Anubis Market — questions & answers

Anubis Market topic hub. Onion endpoints, native Ethereum acceptance, currency breakdown, bonded vendor pool notes.

Anubis Market onion endpoints — verified set

Current v3 onion endpoints for Anubis Market. Verify the full 56-character fingerprint against the operator’s PGP-signed announcement on Dread before logging in. Click any address to open in Tor.

Anubis launched in 2024. The interface is English. Under the hood it's a normal darknet market — escrow, vendor profiles, mod-arbitrated disputes. What makes it worth a separate page is two things: how many coins it takes, and how the login fights bots. Either alone wouldn't be enough to bother with. Together they're the reason to use it.

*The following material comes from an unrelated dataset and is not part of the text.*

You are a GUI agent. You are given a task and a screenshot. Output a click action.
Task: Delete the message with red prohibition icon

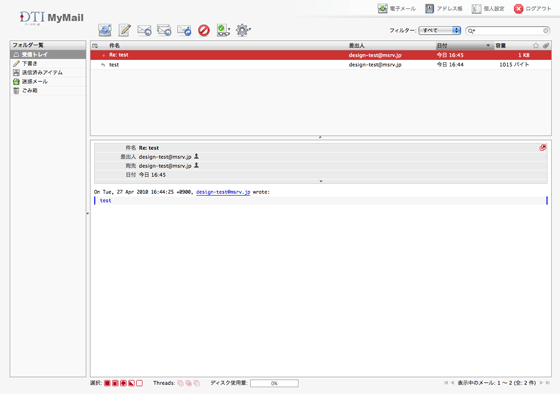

It's the only market here that natively takes four coins: BTC, LTC, ETH and XMR. Ethereum's the interesting one. Most markets that 'accept' ETH are actually piping it through a conversion bridge that swaps to BTC or XMR behind the scenes. Anubis just gives you an Ethereum deposit address and watches the chain directly. If you're holding ETH and the alternative is paying a bridge fee, this matters.

The login is where Anubis shows its priorities. Form field names rotate on every page load. Visible-but-fake input fields sit next to the real ones. The captcha's six tiles, each a rotated character. A script can't just hard-code field names and bash through it — bots fill the decoys, trip the honeypot, and the request silently dies. You don't see any of this as a human.

Vendors put up a bond at signup. If they exit-scam mid-orders, that money goes to the buyers they screwed. New vendors run escrow-only for a while — they can't finalize-early until they've earned it from the ops team. Deal count and dispute ratio show up at the top of every vendor page, so the 'is this vendor okay' check takes about thirty seconds.